#### Énoncé
Recopiez à l'identique la partie qui commence à la ligne contenant « The height and » et se termine à la ligne contenant « point(483,37) », ces deux lignes incluses.
------------------------
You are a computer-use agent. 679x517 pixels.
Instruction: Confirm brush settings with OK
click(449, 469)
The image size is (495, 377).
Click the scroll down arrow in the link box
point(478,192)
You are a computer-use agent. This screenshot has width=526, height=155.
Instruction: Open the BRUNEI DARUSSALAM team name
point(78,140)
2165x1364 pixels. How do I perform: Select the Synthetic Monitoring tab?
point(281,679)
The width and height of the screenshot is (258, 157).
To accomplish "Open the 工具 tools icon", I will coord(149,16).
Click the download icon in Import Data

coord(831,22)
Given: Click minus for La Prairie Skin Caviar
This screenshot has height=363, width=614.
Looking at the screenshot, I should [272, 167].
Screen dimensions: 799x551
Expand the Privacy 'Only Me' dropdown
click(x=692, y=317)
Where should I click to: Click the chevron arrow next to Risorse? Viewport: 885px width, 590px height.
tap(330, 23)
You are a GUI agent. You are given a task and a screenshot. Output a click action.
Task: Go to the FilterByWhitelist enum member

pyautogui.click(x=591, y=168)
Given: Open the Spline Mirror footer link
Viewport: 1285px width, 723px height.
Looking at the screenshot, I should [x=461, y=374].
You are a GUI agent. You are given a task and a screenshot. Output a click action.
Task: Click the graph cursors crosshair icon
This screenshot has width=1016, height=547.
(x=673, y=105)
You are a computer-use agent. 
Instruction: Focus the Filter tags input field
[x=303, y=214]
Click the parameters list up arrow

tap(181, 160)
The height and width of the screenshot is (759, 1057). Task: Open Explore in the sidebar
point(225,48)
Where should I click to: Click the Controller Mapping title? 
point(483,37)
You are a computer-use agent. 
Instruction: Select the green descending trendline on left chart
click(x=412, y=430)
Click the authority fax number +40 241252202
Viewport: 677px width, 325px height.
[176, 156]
------------------------
#### Résultat final
The height and width of the screenshot is (759, 1057). Task: Open Explore in the sidebar
point(225,48)
Where should I click to: Click the Controller Mapping title? 
point(483,37)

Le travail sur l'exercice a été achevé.